Liebe Doris, wie hast Du zu Deinem Instrument gefunden?
Klavier und Blockflöte waren die Instrumente, die eine Freundin meiner Mutter unterrichtete, deshalb kam ich dazu. Aus einer nicht musikalischen Familie stammend, übte ich oder übte ich nicht, es störte weder das eine noch das andere. Ich mochte die Lehrerin und machte einfach weiter.
Was war für Dich die größte Herausforderung beim Klavier-Lernen?
Wenn ich neue Stücke lernte, war die größte Herausforderung für mich geduldig zu bleiben und zu akzeptieren, dass es immer wieder Stellen gab, über die ich schlafen musste, bis ich mit ihnen komplett vertraut war und sie beherrschte, trotz langer Beschäftigung. Das ließ mich manchmal unter Wutausbrüchen das Üben beenden oder ich machte unter Tränen weiter.
Dein schönster Moment auf der Bühne?
Wenn bei leisen Stellen, die Atmosphäre im Saal zu einer gewissen positiven Spannung mit Gänsehaut führt.
Dein peinlichster Moment auf der Bühne?
Als ich von herkömmlichen Noten auf das iPad umgestiegen bin – das Fußpedal noch nicht unter Kontrolle -bei einem Konzert plötzlich keine Ahnung mehr hatte, wo ich mich im Notentext befand, da ich statt dem Una-Corda-Pedal, das Pedal zum Umblättern gedrückt habe, welches in Windeseile ein paar Seiten umblätterte. Ich versuchte panisch wieder auf die richtige Seite zu kommen, was mir jedoch nicht gelang. Ich musste meinem Kammermusikpartner abbrechen, der keine Ahnung hatte, was das passiert war.
Kannst Du uns etwas über Deine Lieblingskomponistinnnen und -komponisten, Lieblingsmusikstile oder Lieblingsstücke erzählen?
Ich liebe die Abwechslung. Bei einem Konzert das wunderbare h-Moll Klaviertrio von Brahms (op. 8) zu spielen, für die nächste Probe Renaissance Musik mit meinem Blockflötenquartett „i flautisti“ vorzubereiten, Schumanns Klavierquintett zu üben oder eines von Antonio Vivaldis Blockflötenkonzerten mit Streichern und Basso Continuo zu präsentieren. Ich kann gar nicht sagen, was mir davon mehr Spaß bereitet – ich liebe das alles!

Vorliegende Angaben:
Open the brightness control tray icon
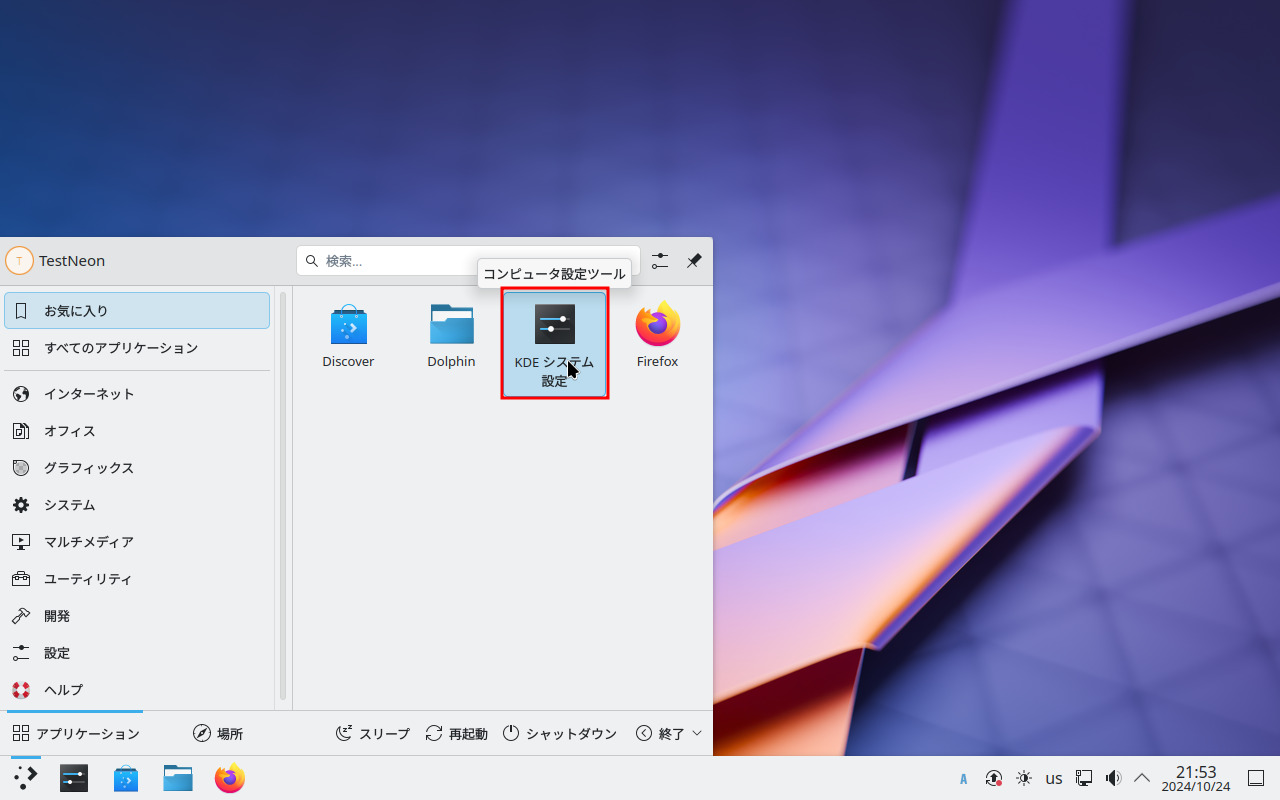This screenshot has height=800, width=1280. [x=1024, y=778]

Aufgaben:
**A)** Gib die Stelle aus dem Interview wörtlich wieder, beginnend bei „Ich liebe die“ und endend bei „liebe das alles!“.
**B)** Beantworte anhand des Interviews die folgenden Fragen:
(i) Welche beiden Instrumente unterrichtete die Freundin der Mutter?
(ii) Welches Pedal wurde beim Konzert versehentlich gedrückt?
(iii) Wie heißt das Blockflötenquartett?
**C)** Nenne alle Komponisten, die im Interview mit Namen erwähnt werden.

Lösungen:
**A)**
Ich liebe die Abwechslung. Bei einem Konzert das wunderbare h-Moll Klaviertrio von Brahms (op. 8) zu spielen, für die nächste Probe Renaissance Musik mit meinem Blockflötenquartett „i flautisti“ vorzubereiten, Schumanns Klavierquintett zu üben oder eines von Antonio Vivaldis Blockflötenkonzerten mit Streichern und Basso Continuo zu präsentieren. Ich kann gar nicht sagen, was mir davon mehr Spaß bereitet – ich liebe das alles!

**B)**
(i) Klavier und Blockflöte
(ii) Das Pedal zum Umblättern
(iii) „i flautisti“

**C)** Brahms, Schumann, Antonio Vivaldi